What are skills, and how do they reduce token costs?
Skills are reusable operating procedures for specific task types — trigger conditions, required context, step-by-step process, and quality criteria packaged together. An agent with 20 skills loads one skill per task instead of all 20. The token cost scales with task complexity, not with the total breadth of agent capabilities.
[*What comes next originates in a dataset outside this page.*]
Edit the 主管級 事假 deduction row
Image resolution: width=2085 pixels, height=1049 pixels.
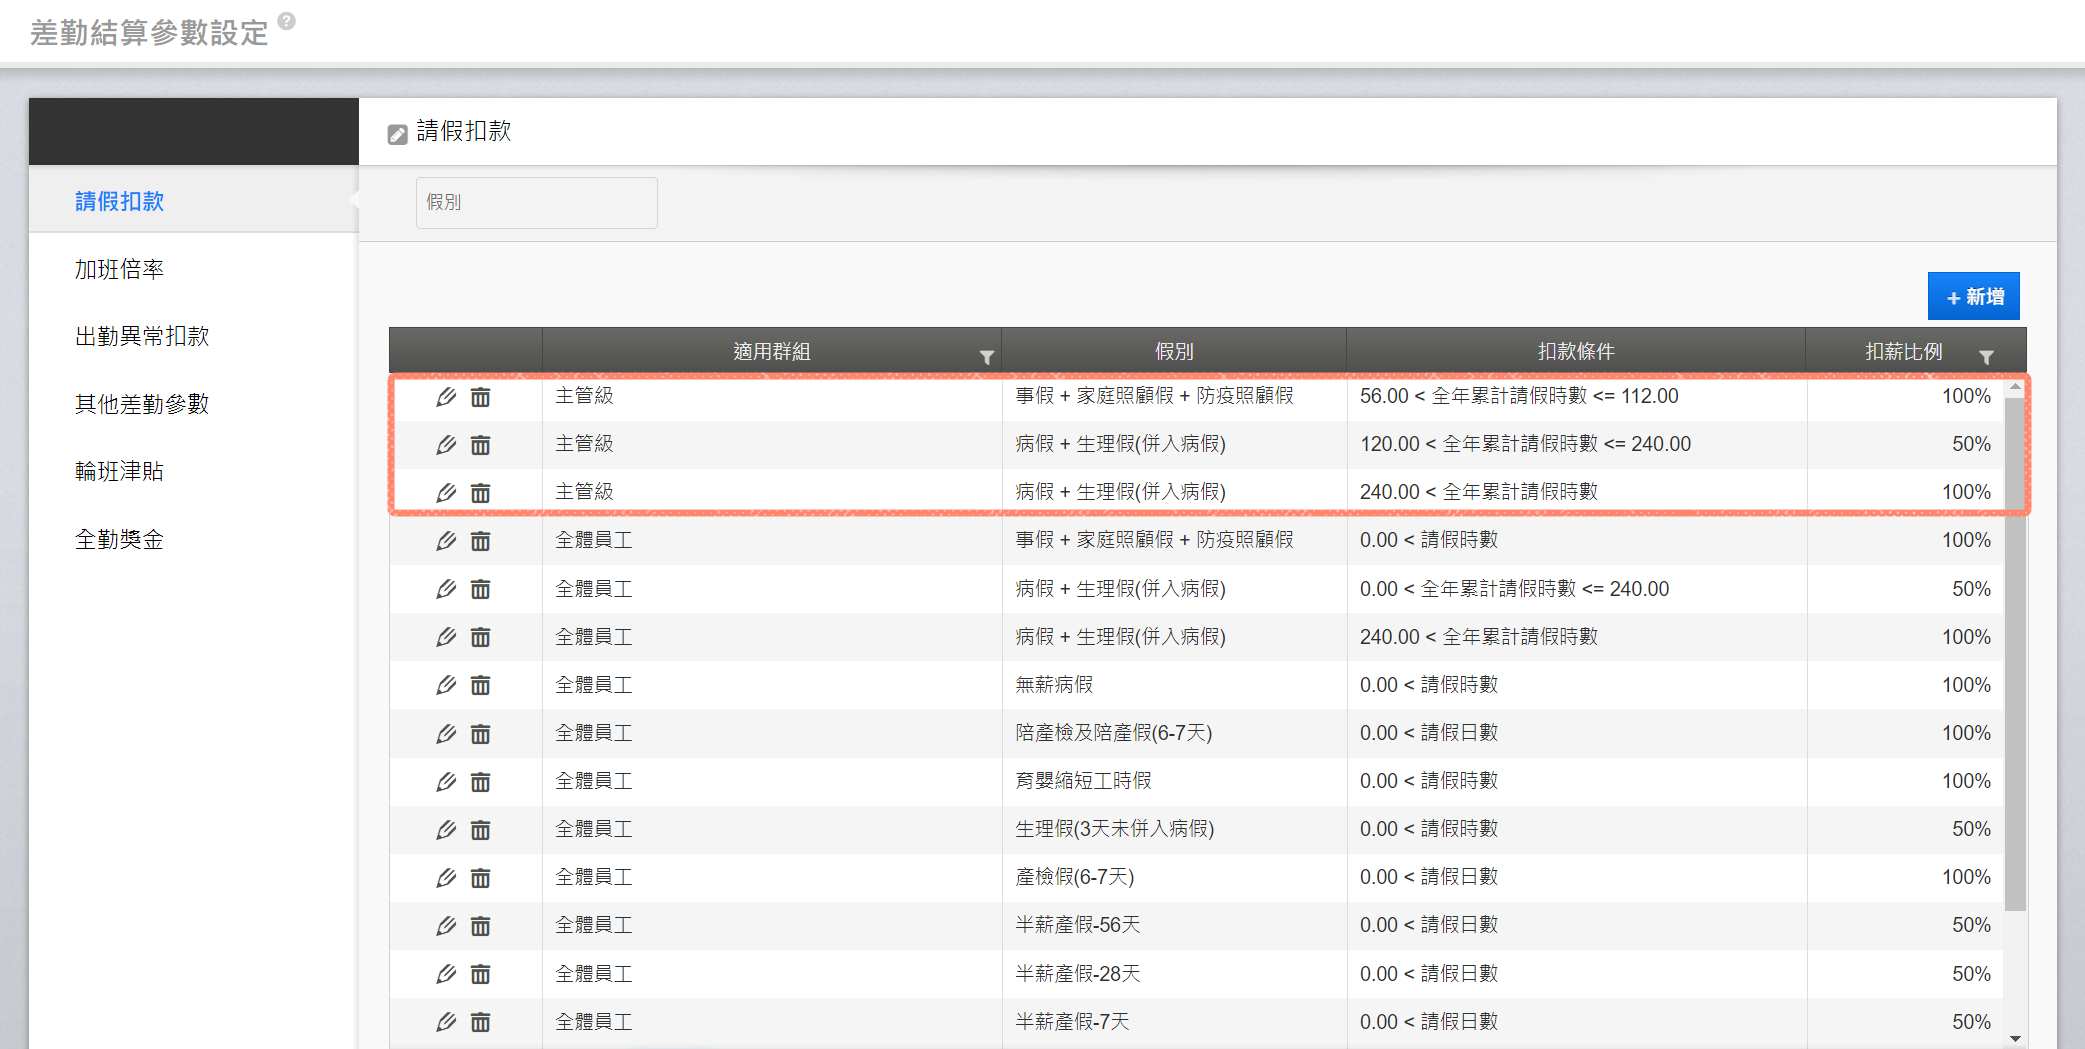click(446, 397)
Skills also improve quality by giving the agent precise, targeted instructions rather than a catch-all prompt.
What is context compaction?
Context compaction summarises older turns in a multi-turn agent session into a compressed representation, replacing the full conversation history with a shorter state description. Without compaction, a long session grows linearly in token cost. With compaction, earlier turns are replaced by summaries that cost a fraction of the original. For sessions with many turns, compaction can reduce context size by 50–80%.
How does model routing reduce costs?
Model routing directs different task types to different model tiers: simple routing or classification to small/fast/cheap models; standard execution to mid-tier models; complex reasoning to frontier models. Because frontier models cost 10–50x more per token than small models, routing even 50% of tasks to smaller models can reduce average cost per run by 40–60%.
What is the batch API, and when should I use it?
Major providers offer batch endpoints (Anthropic's Message Batches API, OpenAI's Batch API) that process requests with up to 24-hour latency at 50% of the standard price. Use it for any agent task that is not time-sensitive: background analysis, report generation, nightly summaries, non-urgent classification. Requires no change to agent logic — only to how requests are submitted.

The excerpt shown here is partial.